L'errore da non fare
L'errore più comune è servire il capocollo cremasco direttamente dal frigorifero. Un salume troppo freddo diventa duro e privo di sapore, perché il grasso si irrigidisce e i profumi rimangono bloccati. Lascialo riposare a temperatura ambiente almeno venti minuti. Un secondo errore frequente è affettarlo troppo spesso: il capocollo va tagliato sottilissimo, quasi trasparente, per far sì che la bocca lo assorba facilmente e il sapore si distribuisca uniformemente.
I nostri consigli
- Conserva il capocollo cremasco in frigorifero, avvolto in carta salumi o in un contenitore ermetico, per 7-10 giorni dal primo taglio. Se intero, in confezione sottovuoto originale, dura fino a tre settimane. Non congelare il capocollo già affettato, perché perde texture e sapore al disgelo.
- In estate, il capocollo cremasco si abbina tradizionalmente a fette di melone dolce tagliato al momento, una combinazione che bilancia il salato con la dolcezza del frutto. Accompagna sempre con pane tostato o crackers integrali per una masticazione più lunga.
- Se non reperibile il capocollo cremasco autentico della provincia di Cremona, puoi utilizzare un capocollo lombardo di buona qualità da salumeria, purché sia stagionato almeno tre mesi. Evita i capocolli industriali confezionati, che hanno una consistenza pastosa e sapori artificiali.
Quando prepararla
Il capocollo cremasco si può servire durante tutto l'anno, ma è particolarmente piacevole nei mesi freddi come antipasto in famiglia o con ospiti. In inverno, accompagnato a pane tostato caldo e un vino rosso, riscalda e sazia senza appesantire. In estate, una piccola porzione prima di un pasto leggero con ortaggi crudi e pane integrale rimane una scelta elegante e genuina.
Domande frequenti
- Il capocollo cremasco è un salume DOP? Il capocollo è tradizionale della Lombardia, in particolare della provincia di Cremona, ma non ha una protezione denominazione d'origine controllata riconosciuta a livello europeo. Cercalo da produttori locali o salumerie specializzate che garantiscano l'origine autentica.
- Si può mangiare il capocollo cremasco quando è ancora sottovuoto? Sì, ma il sapore non sarà ottimale. L'involucro sottovuoto lo mantiene fresco, ma toglie al salume quella leggera patina naturale di stagionatura che lo caratterizza. Apri il pacco almeno 30 minuti prima di servire.

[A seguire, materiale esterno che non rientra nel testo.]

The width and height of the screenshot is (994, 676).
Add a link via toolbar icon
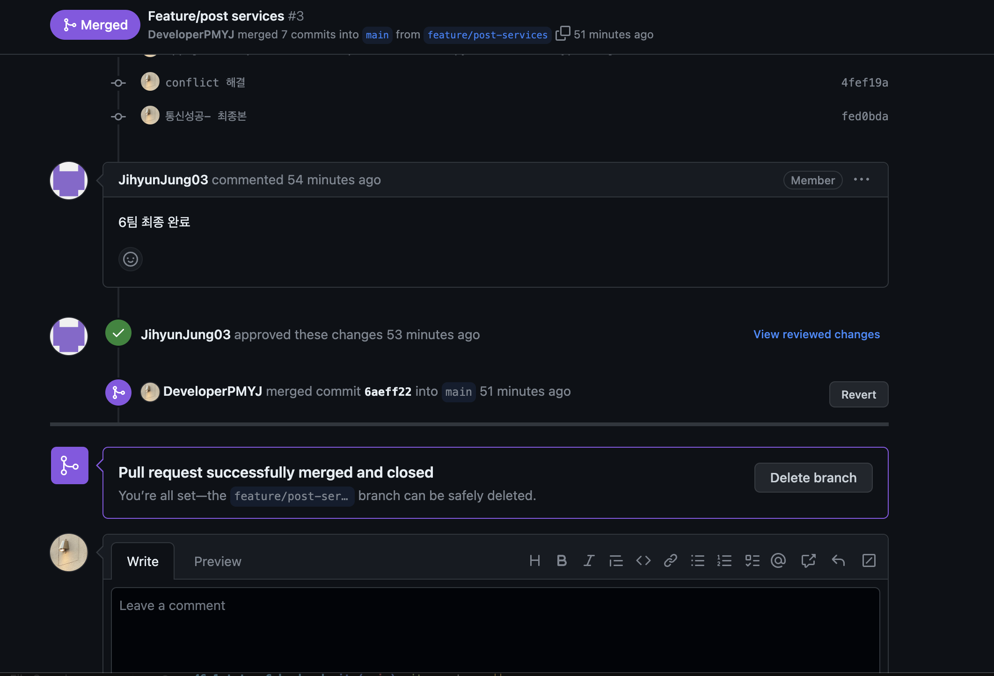click(670, 560)
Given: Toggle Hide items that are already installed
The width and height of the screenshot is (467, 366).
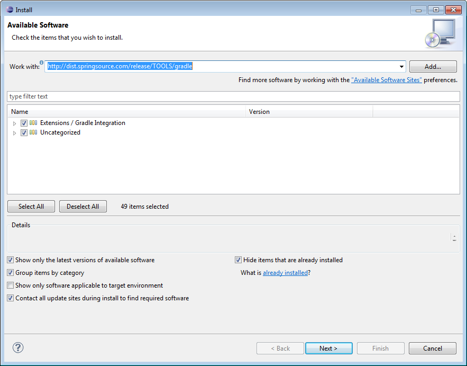Looking at the screenshot, I should (238, 260).
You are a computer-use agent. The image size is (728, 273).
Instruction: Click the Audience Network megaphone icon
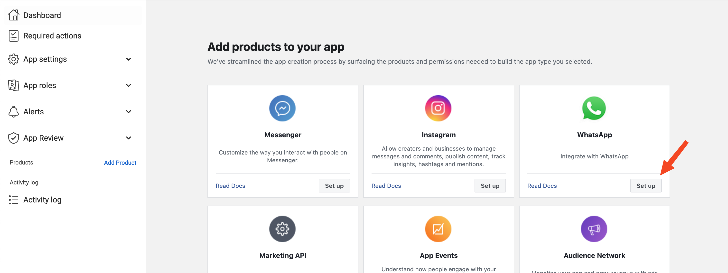point(594,229)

- Quanta porzione di capocollo a persona? Una porzione equilibrata è 50-60 grammi di capocollo cremasco per persona, pari a circa 8-10 fette sottili. Per un antipasto più sostanzioso, puoi aumentare a 80 grammi se abbinato a verdure crude e pane integrale.
- Il capocollo cremasco si può scaldare? Non è consigliato scaldare il capocollo cremasco, perché perde aroma e la struttura del grasso si altera. Il calore fa evaporare gli oli essenziali che danno il carattere al salume. Servi sempre a temperatura ambiente o leggermente fresco, ma mai caldo.